Summer 2020 and the world was in lockdown, fearing for our lives from an invisible but potentially deadly rampaging virus. I was a mature mum, pregnant for the third time, last time unsuccessfully, and, like many others, fearful of the impact of this unknown virus on my unborn child.
I was stuck at home with a toddler, with nursery closed and play parks out of bounds. Most of our week was spent within the confines of our house and garden, overlooked by identical concrete houses. Once a day, we were allowed out for a short daily walk around the block with the dog, crossing the road to avoid others, sanitiser in hand, facemask in pocket.
Apart from family and friends, what sustained me most through these difficult months were our weekend escapes to a small and little-known woodland. It has minimal parking so, unlike many other local outdoor destinations during Covid times, it was thankfully very quiet, almost deserted.
In any building, I am drawn to the views from the windows, and I was so bored of staring out at our claustrophobic grey concrete housing estate. In the woods, I finally felt like I could breathe, stretch my limbs and my mind, and temporarily forget about the worries of a global pandemic.

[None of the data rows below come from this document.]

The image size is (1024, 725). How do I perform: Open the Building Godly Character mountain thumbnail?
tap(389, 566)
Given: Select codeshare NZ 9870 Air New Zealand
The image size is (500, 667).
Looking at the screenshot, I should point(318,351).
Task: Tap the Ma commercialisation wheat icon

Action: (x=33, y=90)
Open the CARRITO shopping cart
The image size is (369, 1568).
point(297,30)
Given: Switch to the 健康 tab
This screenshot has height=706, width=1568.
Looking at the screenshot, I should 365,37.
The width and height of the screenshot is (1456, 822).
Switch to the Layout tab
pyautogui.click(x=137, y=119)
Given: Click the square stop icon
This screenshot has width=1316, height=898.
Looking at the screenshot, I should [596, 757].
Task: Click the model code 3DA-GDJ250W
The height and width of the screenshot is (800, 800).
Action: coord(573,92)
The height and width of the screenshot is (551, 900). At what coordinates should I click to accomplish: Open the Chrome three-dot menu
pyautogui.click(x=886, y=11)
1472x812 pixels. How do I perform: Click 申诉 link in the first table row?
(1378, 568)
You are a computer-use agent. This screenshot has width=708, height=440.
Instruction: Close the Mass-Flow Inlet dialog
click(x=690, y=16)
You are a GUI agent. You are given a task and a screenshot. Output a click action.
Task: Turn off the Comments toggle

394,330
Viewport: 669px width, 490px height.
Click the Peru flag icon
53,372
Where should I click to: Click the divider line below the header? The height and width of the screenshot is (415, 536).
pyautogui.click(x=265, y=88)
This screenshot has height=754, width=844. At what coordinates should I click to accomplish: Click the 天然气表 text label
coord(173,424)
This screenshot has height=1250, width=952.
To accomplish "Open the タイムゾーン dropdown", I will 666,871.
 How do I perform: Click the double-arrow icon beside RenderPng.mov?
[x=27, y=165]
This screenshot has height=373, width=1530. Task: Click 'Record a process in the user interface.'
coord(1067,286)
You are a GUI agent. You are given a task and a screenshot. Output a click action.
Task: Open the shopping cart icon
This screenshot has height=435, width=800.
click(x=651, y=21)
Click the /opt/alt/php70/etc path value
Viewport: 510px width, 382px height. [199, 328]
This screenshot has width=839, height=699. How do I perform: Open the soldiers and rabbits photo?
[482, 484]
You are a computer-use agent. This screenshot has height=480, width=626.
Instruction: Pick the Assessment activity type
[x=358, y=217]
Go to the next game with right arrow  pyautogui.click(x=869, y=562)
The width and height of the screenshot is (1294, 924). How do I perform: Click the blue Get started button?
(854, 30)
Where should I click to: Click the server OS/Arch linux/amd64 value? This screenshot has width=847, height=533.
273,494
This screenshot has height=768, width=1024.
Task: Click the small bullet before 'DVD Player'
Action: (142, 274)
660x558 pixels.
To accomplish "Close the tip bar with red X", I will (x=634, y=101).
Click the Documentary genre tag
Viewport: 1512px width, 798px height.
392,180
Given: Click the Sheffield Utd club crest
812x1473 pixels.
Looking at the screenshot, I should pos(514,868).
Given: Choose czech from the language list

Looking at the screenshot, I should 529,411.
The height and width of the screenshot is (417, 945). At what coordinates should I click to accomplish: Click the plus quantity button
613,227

Visiting every week through lockdown, we saw the gradual seasonal changes, small plants emerging from the undergrowth, flowers maturing into berries, leaves unfurling, spreading out in summer, changing into a spectrum of autumnal shades, before gently drifting down in winter.
We foraged for brambles, chanterelles, interesting logs, sticks and animal homes. We explored the challenging concept of tree-roots in the air from a blown-over tree and investigated the many holes, muddy puddles and tangle of serpentine roots revealed by this reversal of worlds. Fallen tree-trunks became dragons, trains, and space rockets, and we built dens, shelters, and survival camps. There was a lightning-blasted tree on the top ridge which my son called his cupboard tree, hoarding nuts, special sticks and clumps of moss in its many secret compartments. I sat my rapidly expanding self on a mossy log nearby, and listened to the bees, the birds, the wind in the leaves, so quiet without the usual intrusive aircraft noise from the nearby runway.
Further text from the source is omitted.